決してそんな、薄情な女じゃあないんです。
そいつあ、とんだ見当違いてえもんだ。
第一が、平生は大人しい気障ではございますがね、一度火が着いちまったら歯止めはきかねぇ、私に啖呵の一つも切ってから出ていくくれえの芯の通った女でございましたから。それが何にも言わずに黙って消えちまったんだ。

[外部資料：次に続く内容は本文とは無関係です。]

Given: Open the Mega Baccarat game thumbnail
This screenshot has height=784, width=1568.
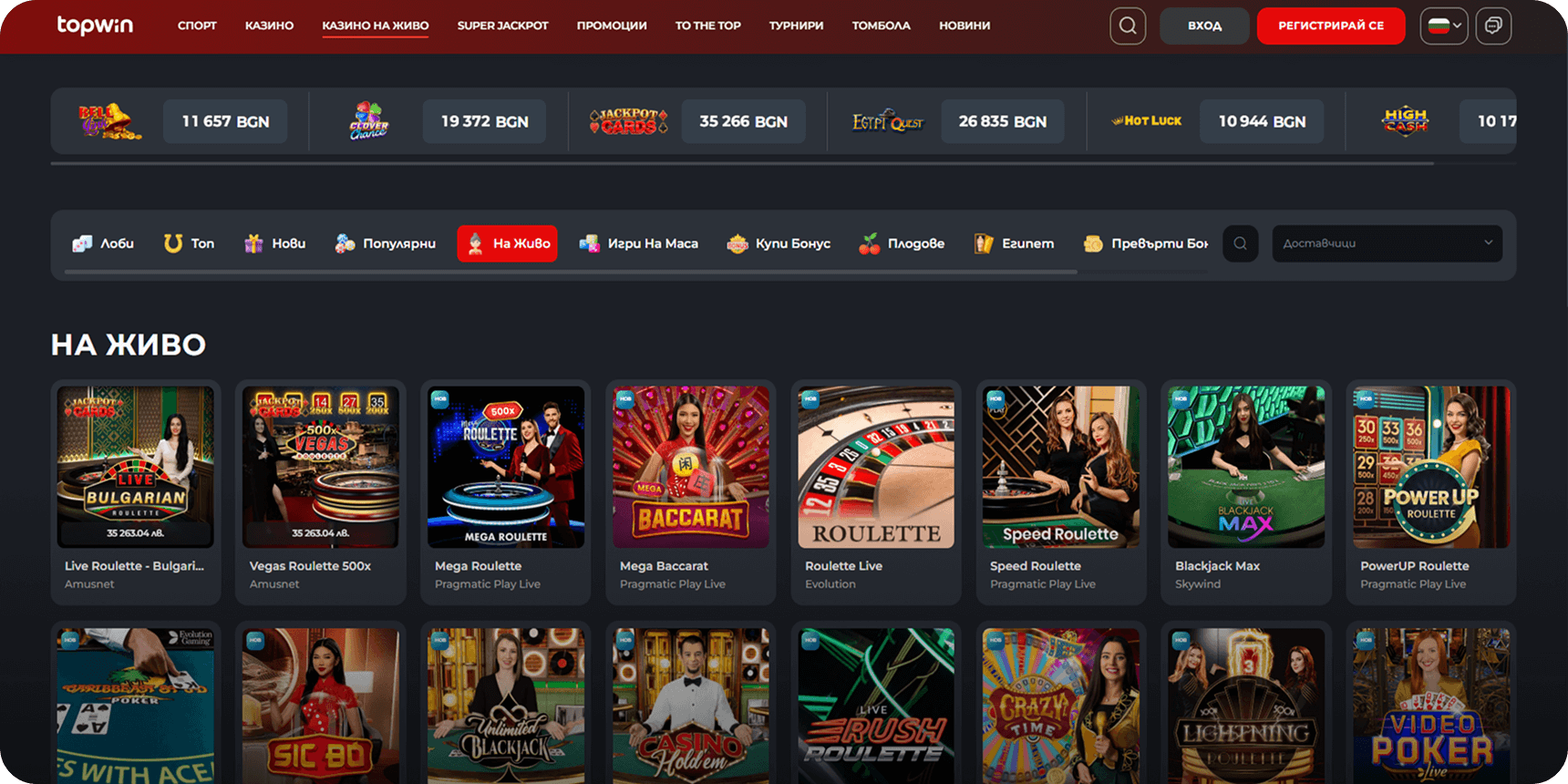Looking at the screenshot, I should tap(690, 467).
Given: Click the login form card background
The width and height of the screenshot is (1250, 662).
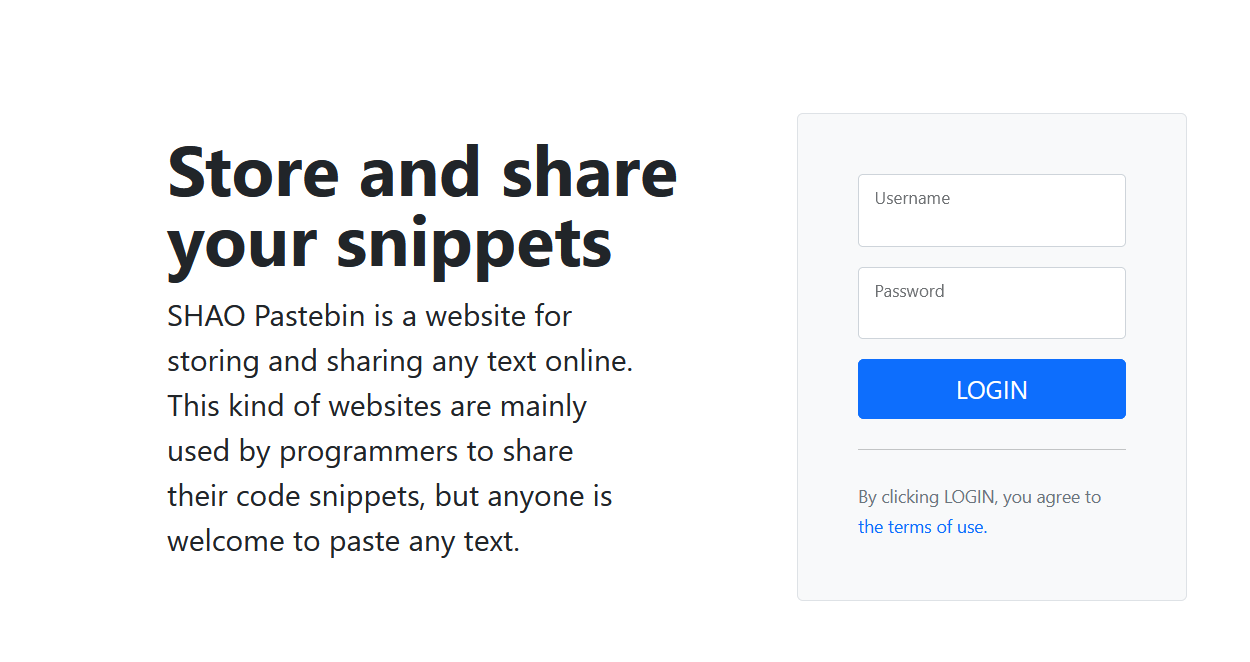Looking at the screenshot, I should (991, 570).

それが不思議な事なんですがね、家の女房見なかったかってんで方々聞き回ったんでございますが、
── 何、あんたの嬶なら毎日店にいるじゃあないか
ってみんな口を揃えてそう言うんでございます。
── それが証拠に今もほら、店先をご覧よ、あすこでニコニコお前さんに手を振ってるじゃあないか
って。
それからも、あちこちで、昨日あんたの嬶に銭湯で会っただの、子供が奥方から飴玉を貰ったお礼だのって話を聞くんですが、家に帰っても誰あれもいない。
手前にゃからっきし見えねえんでございます。
女房の方で手前が見えてるのかは、今となっては確かめようがございませんが、いえ、きっと女房には手前の姿がしっかり見えていたに違いない。
そう思えてならねえんです。それがまた意地らしい。
輪をかけて残酷じゃございませんか。
幸いなことに失明したりする事はありませんでしたがね、これはもしかするとそれよりも尚残酷だ。
目の前の女房の姿が、自分にだけ見えていない。
あれは、あの絵の具は、そういう代物なんでございますよ。